Day after biopsy–sitting bandaged in the backyard. An excruciating experience all around–less from the pain of the surgery than the hospital inefficiency, in a corner alone for hours afterward, told I’d see the surgeon–that I must see the surgeon–before leaving. “Before six.” Near seven I’m confronted with a registrar who does nothing, looks at my bandage, asks, “Are you always this pale?” Refuses to answer when I ask how to take care of my stitches, dressings, etc. Says the nurses will explain everything. She goes home. The nurses don’t know. Seven days or one, covered or left exposed? So I am still bandaged, taking painkillers and waiting.

What an absolute mess I must seem–and am, snapping at everyone and crying. Jetlagged still, having managed to sleep half an hour before going to the hospital, my first time under general anesthesia, terrified and alone. And back for the mastectomy, the “real” surgery, in a week. The seemingly impossible process of recovery.

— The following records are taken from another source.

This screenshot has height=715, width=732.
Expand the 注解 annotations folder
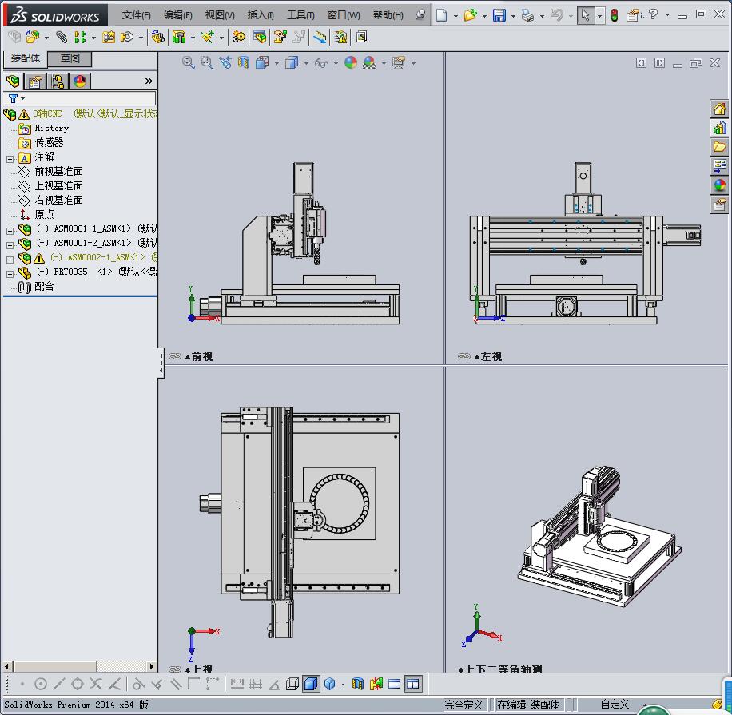coord(10,158)
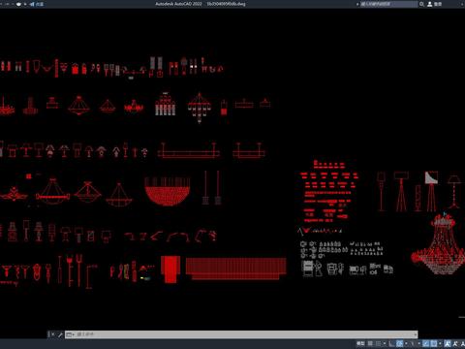
Task: Open the snap mode settings dropdown arrow
Action: tap(385, 343)
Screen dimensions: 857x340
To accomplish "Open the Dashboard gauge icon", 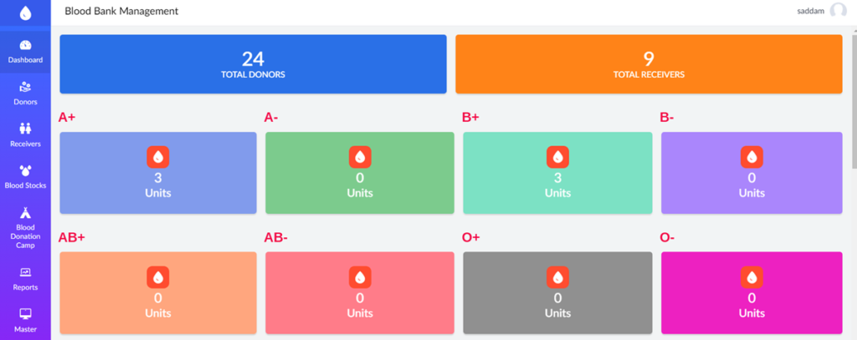I will click(25, 45).
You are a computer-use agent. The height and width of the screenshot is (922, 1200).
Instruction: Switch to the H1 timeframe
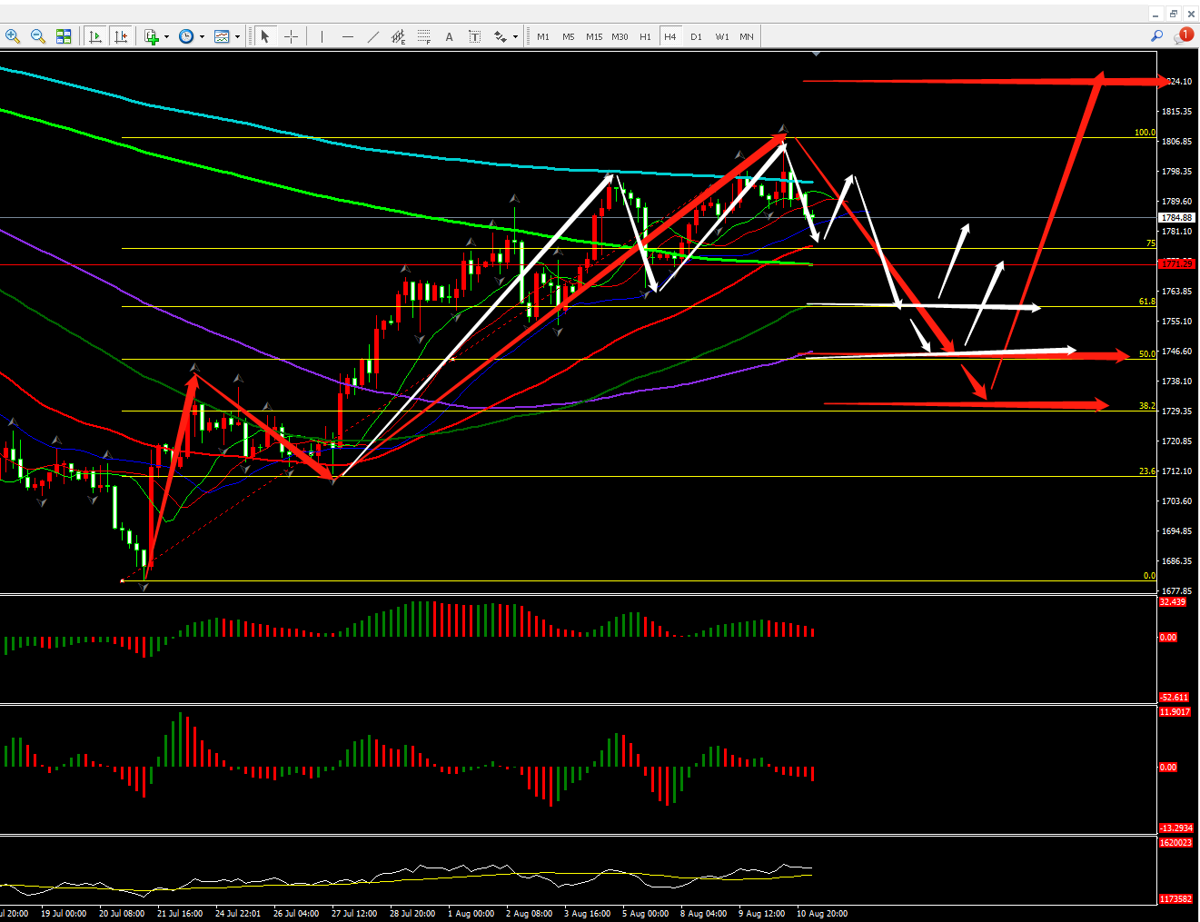coord(645,36)
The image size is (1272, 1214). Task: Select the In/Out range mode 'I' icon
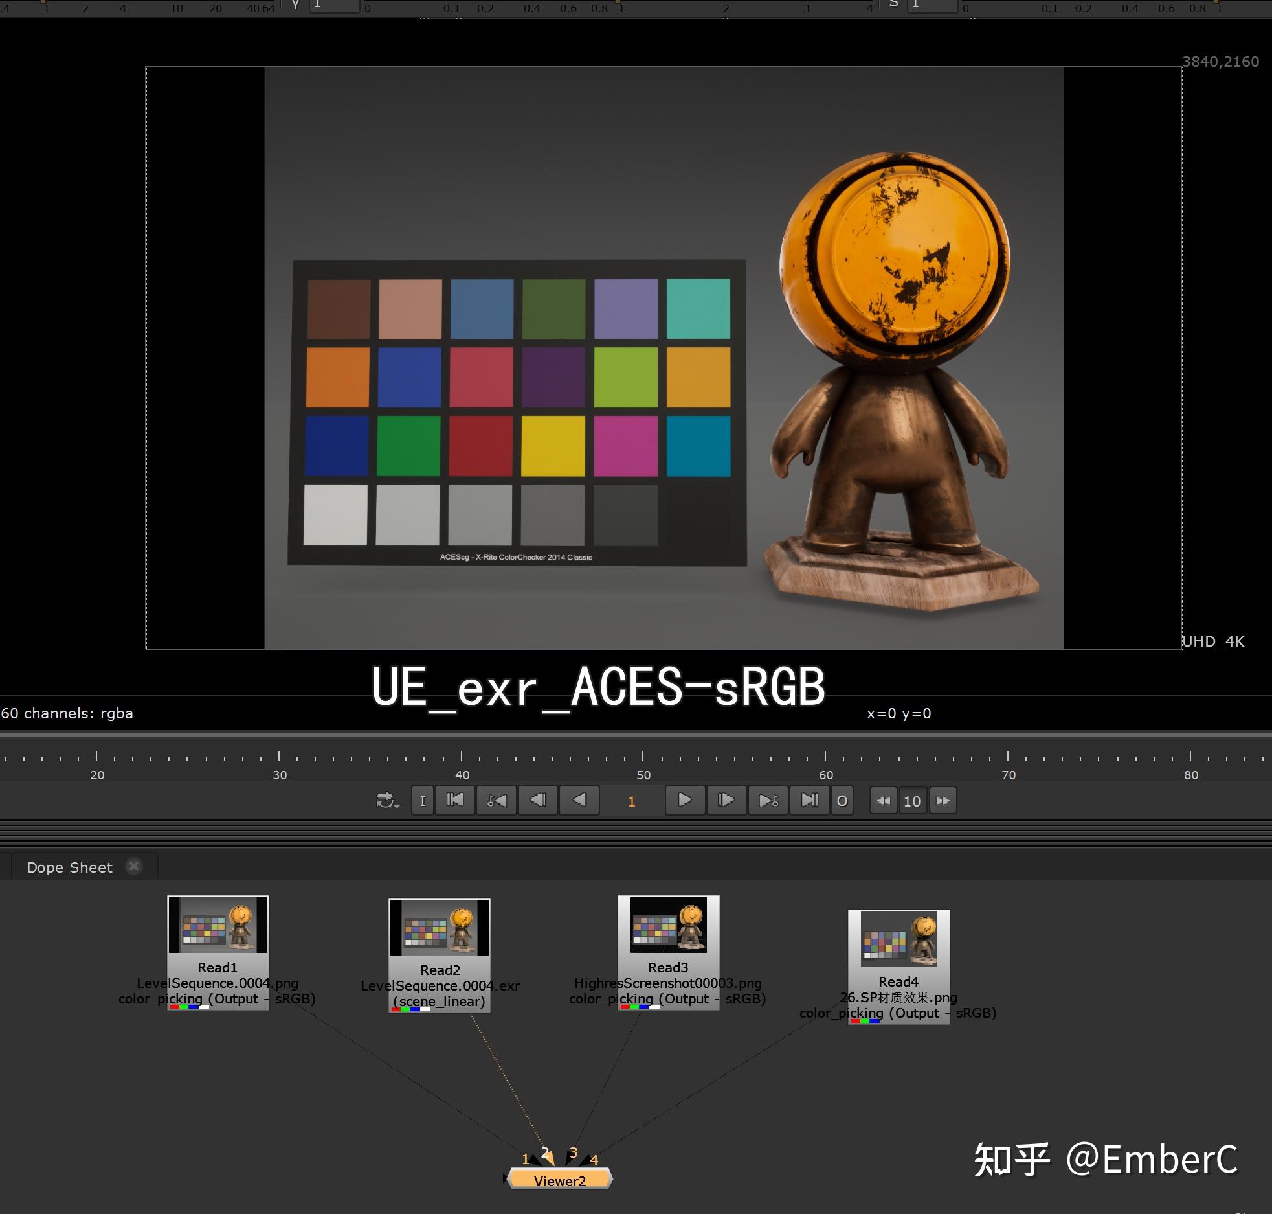point(423,801)
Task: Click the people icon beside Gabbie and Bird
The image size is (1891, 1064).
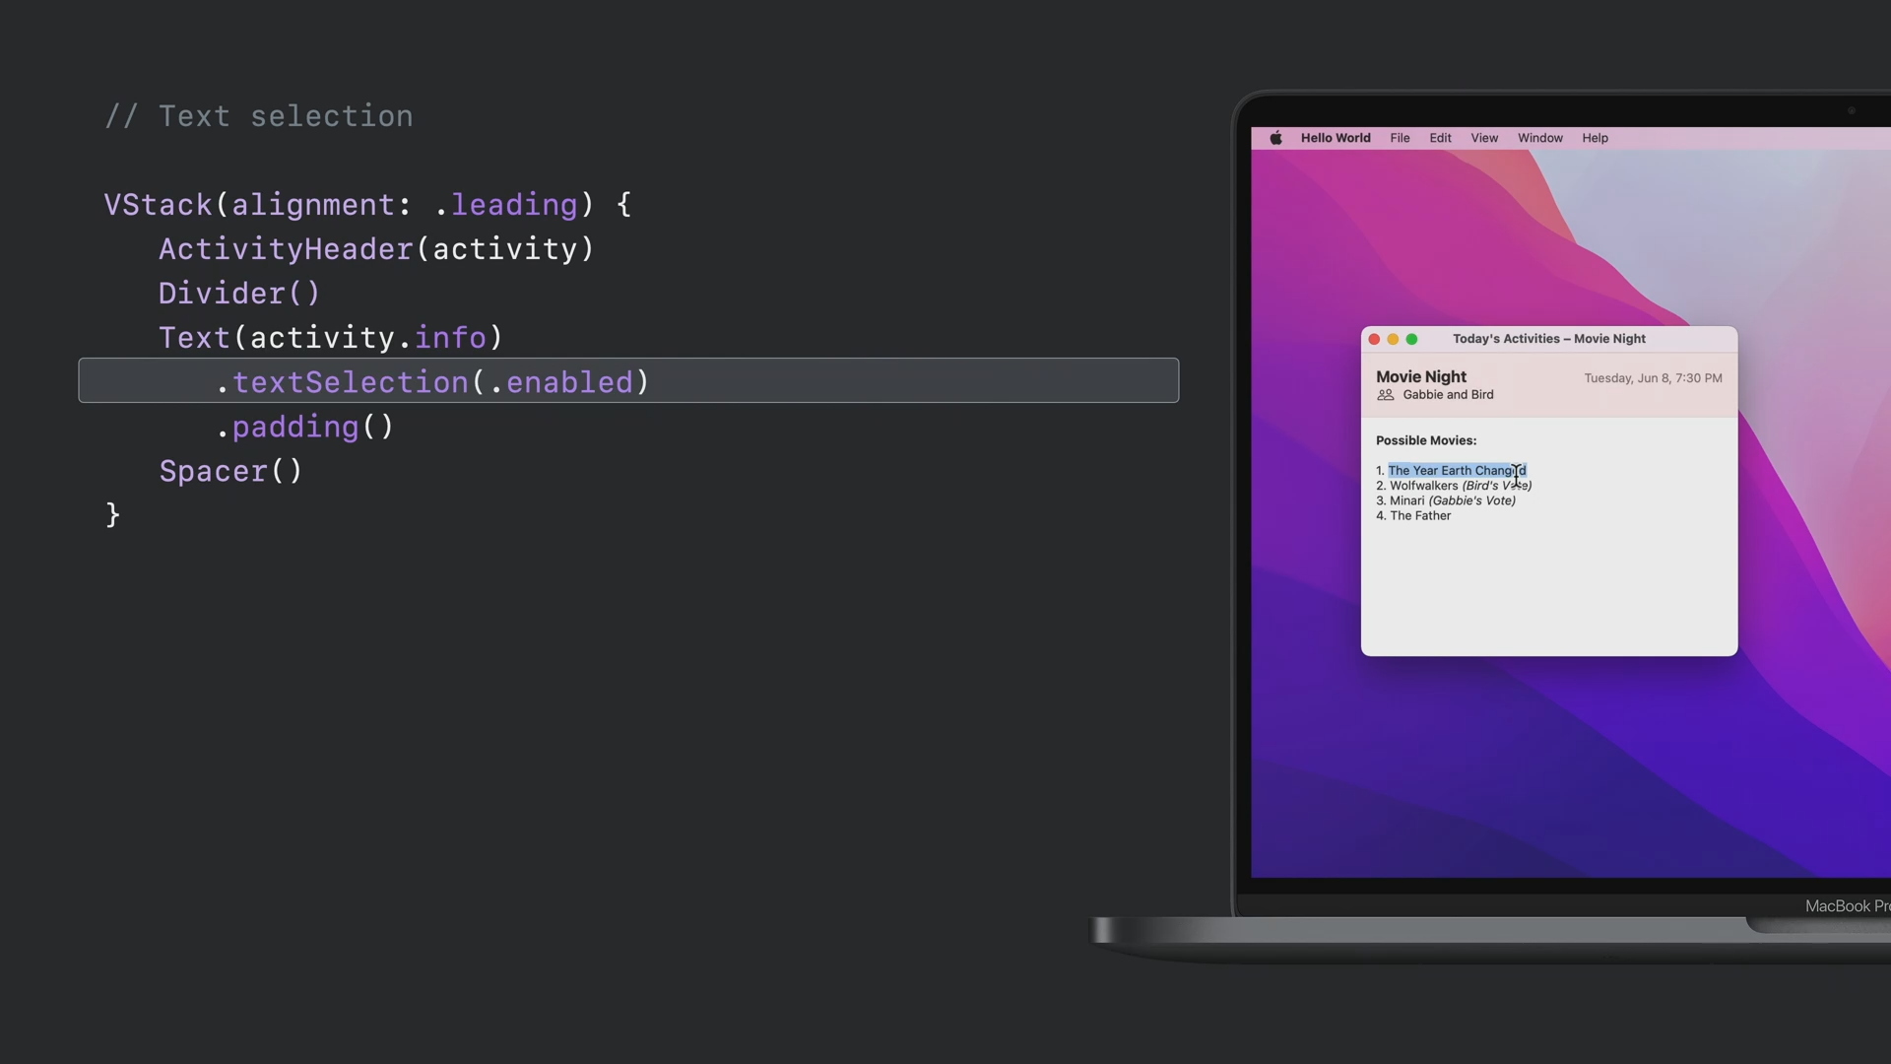Action: [x=1385, y=395]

The girl in the next bed was laughing, joking with the hospital staff. She was in to have a fibroid cyst removed. “As long as no one cuts my nipple off,” she says to the nurse, smiling. And I think–this is wrong, a grave mistake, shouldn’t it be me there? Instead the urgency of my situation is amplified. Five months ago, it is now almost, waiting for the diagnosis which was almost certainly, they assured me, fibroadenoma. Then cancer. The giant leap for womankind. Now this radioactive, surgical biopsy, more serious, but somehow less horrible than the first because it wasn’t a surprise, an invasion of that magnitude. Now waiting to find out not whether I have the horrible disease, but how horribly I have it. Grading. I always got good grades. And despite my perpetual pessimism about most things, I have a strange optimism about biopsies. Which is dangerous of course, because look what happened before.

So the doctor I met with in Pittsburgh says he’d be “surprised” if it had spread to the lymph nodes. But then, that’s exactly what they said here, only to find it was cancer. Surprise! After “I’m sure it’s nothing.” Sure. That roomful of people, looking at each other, nodding in unison to confirm how surprised they were. Me, stupid, faint, childish in my polka dot skirt and Mary Janes. What does their surprise mean to me? Should I feel honored? At their optimism, if that’s what it was. Dr. S. saying, “we’re hopeful.” As if hope were a treatment, a cure. As if it were anything.

It was raining then too, the day of my diagnosis. I was clutching my blue raincoat in the hospital hallway. Raining the day I began chemo, when I climbed into the loft bed of my little flat and vomited. And a downpour yesterday; we drove to London, dangerously, in it, and it began again fourteen hours later in time for us to leave. K. ran to the car while I stood outside the hospital, holding nothing and sobbing. “Are you okay?” someone said. And I nodded, because what do you say to a stranger?

“How old are you?” the nurse asked yesterday. “Twenty-four? You’re a baby.”

Of course I am. I have never felt younger or more helpless, never. And my body has never felt older, more decrepit and disgusting.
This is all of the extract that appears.